I've noticed that too and find it strange with the popularity of that year car. Maybe they think there are enough good used or NOS panels around ...:confused


----------



## 05GTO (Oct 6, 2004)

DrBoeing said:


> Thanks folks!!!!!
> 
> One panel I am having fits trying to find is the tail light panel for the 69. I can find it for all the other years but that one.


Try *The Parts Place, Inc.* part number BP1251G,


----------



## DrBoeing (Apr 26, 2009)

05GTO said:


> Try *The Parts Place, Inc.* part number BP1251G,



Thanks, but unfortunately that is not the part.

This is the part I am looking for


----------



## Jstreet (Mar 9, 2009)

I'd like to have that part as well. Please post if you find it.


----------



## DrBoeing (Apr 26, 2009)

Jstreet said:


> I'd like to have that part as well. Please post if you find it.


I found a guy in Texas who has it, but he wants $800 for it. I am not paying that kind of coin.


----------



## Too Many Projects (Nov 15, 2008)

DrBoeing said:


> I found a guy in Texas who has it, but he wants $800 for it. I am not paying that kind of coin.


That's pretty common for an NOS part. A few years ago, when these cars were selling for 50-60k, the restoration shops hardly blinked at that price. Now that the value of the cars have dropped 50%, you would think the parts would come down too but I haven't noticed that...


----------



## DrBoeing (Apr 26, 2009)

Too Many Projects said:


> That's pretty common for an NOS part. A few years ago, when these cars were selling for 50-60k, the restoration shops hardly blinked at that price. Now that the value of the cars have dropped 50%, you would think the parts would come down too but I haven't noticed that...
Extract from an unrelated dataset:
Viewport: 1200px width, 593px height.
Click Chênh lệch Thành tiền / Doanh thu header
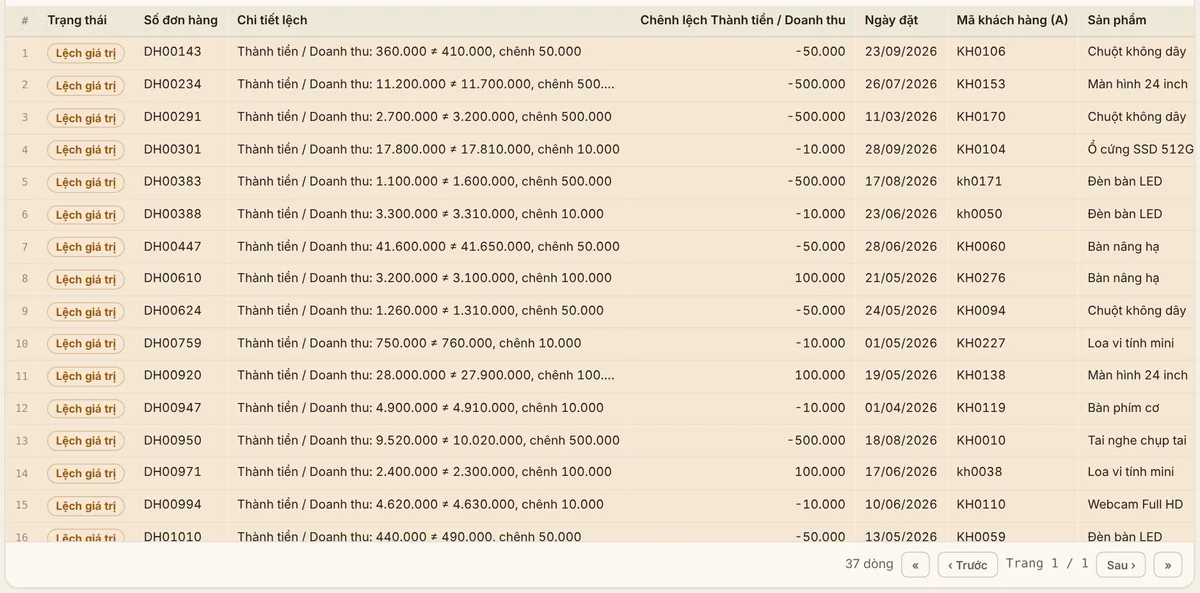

In your travels, if you see a tail panel for a 69 that is in good shape, please let me know.

Thanks

Robert


----------



## pistolpedro (Sep 27, 2009)

I replaced both quarter panels on my 65 GTO and used Goodmark. I was very pleased with the quality. I used Ron out of WSC Motorsports in Atlanta. I found out later he was an old high school classmate.


----------